**** Data to use

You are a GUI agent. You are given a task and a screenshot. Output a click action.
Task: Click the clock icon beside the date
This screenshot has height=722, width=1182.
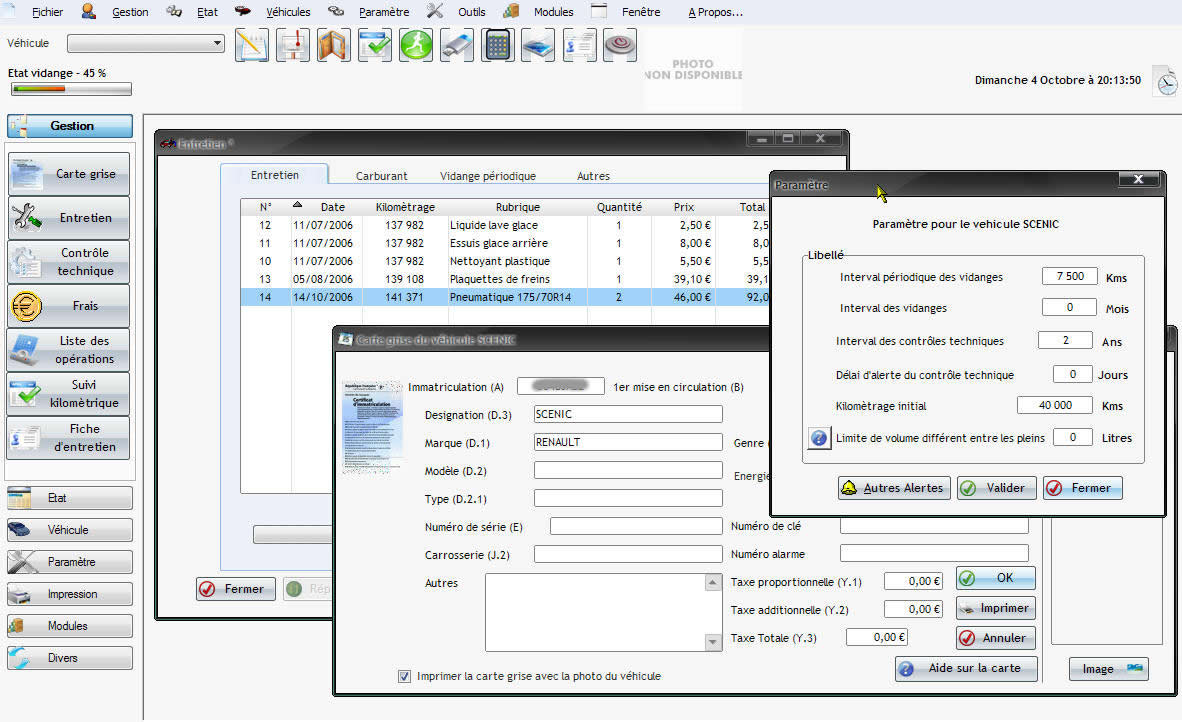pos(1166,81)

********
**** Data to use

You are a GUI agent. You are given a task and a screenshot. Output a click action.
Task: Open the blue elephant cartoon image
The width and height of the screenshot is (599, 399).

********

Task prompt:
Set down, unchanged, only those lines above that fall between the line with "Task: Open the blue elephant cartoon image" and the line with "The width and", the two end lines included.

Response:
Task: Open the blue elephant cartoon image
The width and height of the screenshot is (599, 399).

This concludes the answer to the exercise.